Visually impaired people are marginalized by inaccessible social infrastructure and technology, facing severe challenges in all aspects of their life. Mixed reality (MR) technology has the capability of incorporating virtual information into the physical environment, presenting a unique opportunity to augment the world for visually impaired people. However, it also creates a virtual world that is currently vision dominant, which can cause more accessibility issues. I strive to explore how MR technology can empower visually impaired people, providing them equal access to both the real and virtual worlds.

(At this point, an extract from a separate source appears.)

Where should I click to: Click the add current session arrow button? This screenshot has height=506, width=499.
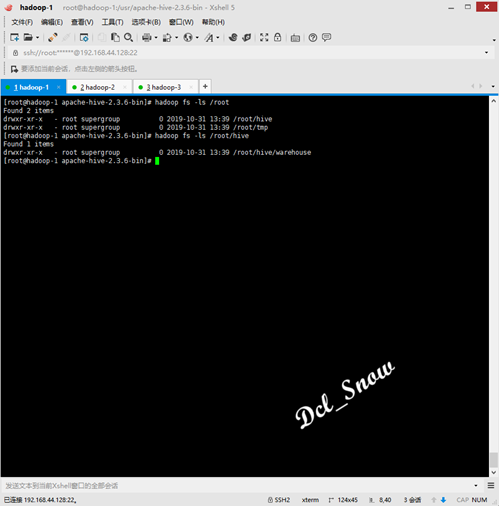14,69
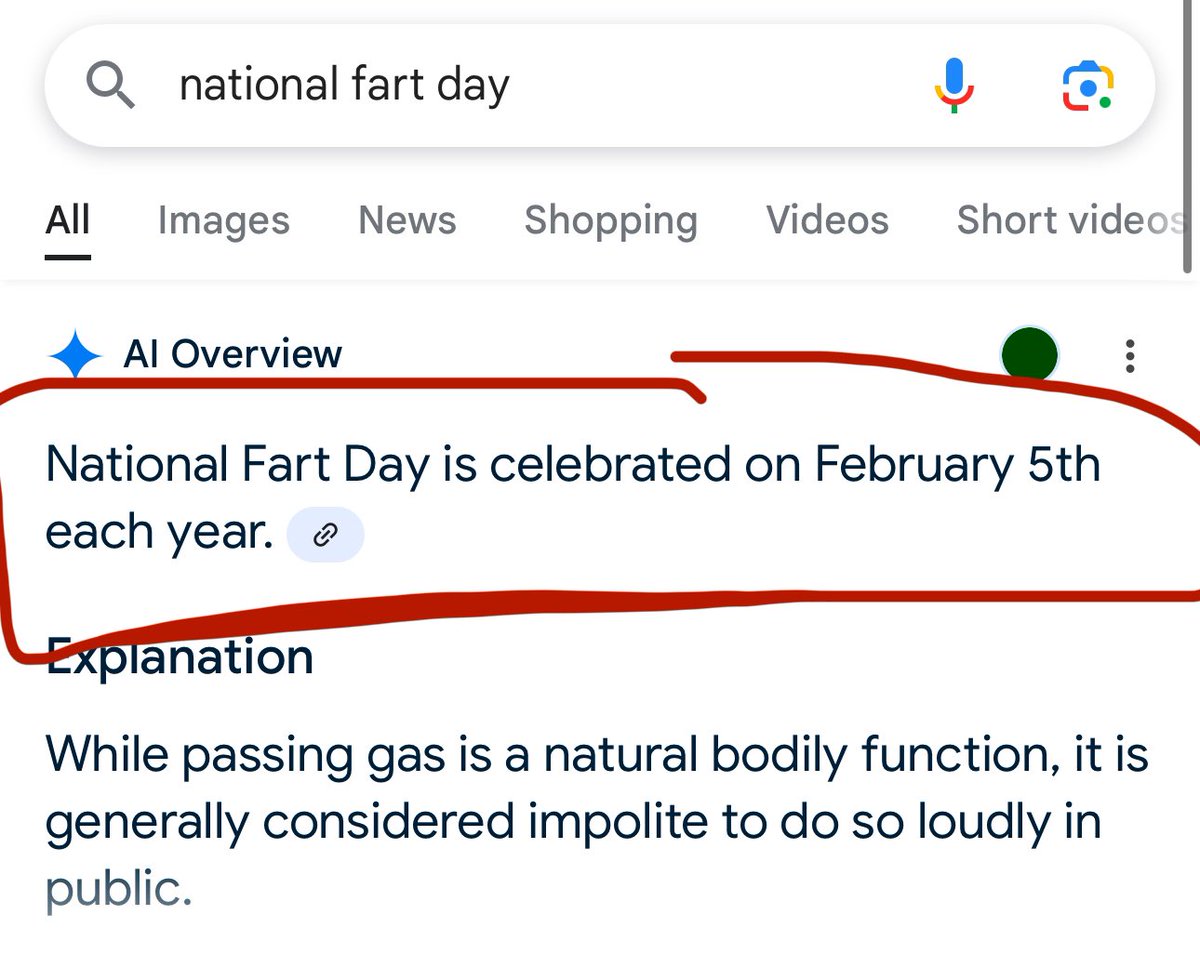
Task: Go to the Short videos tab
Action: click(1070, 220)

In this talk, I will focus on people with low vision, who have visual impairments but are not
blind. I will discuss how I leverage MR technology to address both the real-world challenges and the virtual world accessibility for low vision. To solve the real-world challenges that low vision people face, I design and build intelligent MR systems to directly enhance their visual ability by providing visual augmentations. For example, I built a head-mounted MR system that presented visual cues to orient users’ attention in a visual search task, as well as a projection-based MR system that projected visual highlights on the stair edges to support safe stair navigation. Meanwhile, to foster the accessibility of the virtual world generated by MR, I adapted the realworld low vision aids and technology to the virtual world, creating a set of tools that enhance virtual reality (VR) applications for low vision people. To universally apply these tools, I developed both a plugin to modify an existing VR application post hoc, and a Unity toolkit that enables developers to build more accessible VR applications. I will conclude my talk by highlighting my future research directions, such as building MR systems for multi-user scenarios (e.g., social interaction) and diverse disabilities (e.g., autism), and constructing general MR accessibility frameworks.
Yuhang Zhao is a sixth-year PhD candidate in Information Science at Cornell University. Her research interests lie in human-computer interaction (HCI), accessibility, and augmented and virtual reality. She designs and builds intelligent interactive systems to enhance human abilities. She has published at many top-tier conferences and journals in the field of HCI (e.g., CHI, UIST, ASSETS), and has received 3 U.S. and international patents. She has interned at Facebook, Microsoft Research, and Microsoft Research Asia. Her work received two best paper honorable mention awards at the SIGACCESS Conference on Computers and Accessibility (ASSETS) and has been covered by various media outlets (e.g., TNW, New Scientist). She received her B.A. degree and M.S. degree with distinction on thesis in Computer Science at Tsinghua University.